Create the Input Table

An input table needs to be prepared for each identity resolution operation.

When creating tables, keep the following guidelines in mind:

  • The column names for the input table can be whatever you want to use, as long as the names match the values specified in the metadata table and match Databricks column name syntax without special characters (for more information, see Databricks's documentation). However, for any attribute columns that will be returned in the output table, the column name can only contain letters, numbers, and underscores if the output table will be used for activation in LiveRamp Connect.

  • Do not use any column names that are the same as the column names returned in the output table for the identity resolution operation you're going to run.

  • Every column name must be unique in a table.

See the section below for suggested input table columns and descriptions.

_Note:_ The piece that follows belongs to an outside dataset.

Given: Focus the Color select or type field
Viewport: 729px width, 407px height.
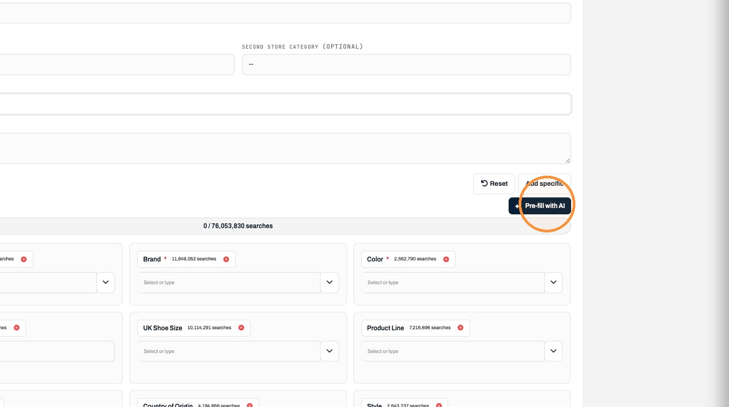Looking at the screenshot, I should coord(453,283).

An output table is created when you run the operation. For an example, see the "View the Output Table" section below.

Input Table Columns

The standard PII resolution process passes the data through a privacy filter which removes the PII and reswizzles the table. Because of this, any attributes you need to keep associated with the identifier need to be included in the input table. For more information, see the "Privacy Filter" section below.

These column names cannot be used in the input table for PII resolution:

  • RampID

  • __lr_rank

  • __lr_filter_ name

See the table below for a list of the suggested input table columns and descriptions for PII resolution.

Suggested Column Name

Example

Description

first_name

John

You can include separate first name and last name columns or you can combine first name and last name in one column (such as “name”).

last_name

Doe

You can include separate first name and last name columns or you can combine first name and last name in one column (such as “name”).

address_1

123 Main St

You can include separate address 1 and address 2 columns or you can combine all street address information in one column (such as “address”).

address_2

Apt 1

  • Include values in this column if you have additional street address info for a given row.

  • You can include separate address 1 and address 2 columns or you can combine all street address information in one column (such as “address”).

city

Smalltown

When matching on address, city is optional.

state

CA

  • When matching on address, state is optional.

  • If including State, must be a two-character, capitalized abbreviation ("CA", not "California" or "Ca").

zip

12345

  • Required when matching on addresses.

  • Can be in 5-digit format or 9-digit format (ZIP+4).

email

john@email.com

  • Plaintext emails only.

  • Only one plaintext email per input row is permitted. Other emails must be dropped or included in an additional row. If you include an additional row, repeat the values for the name fields for the best match rates.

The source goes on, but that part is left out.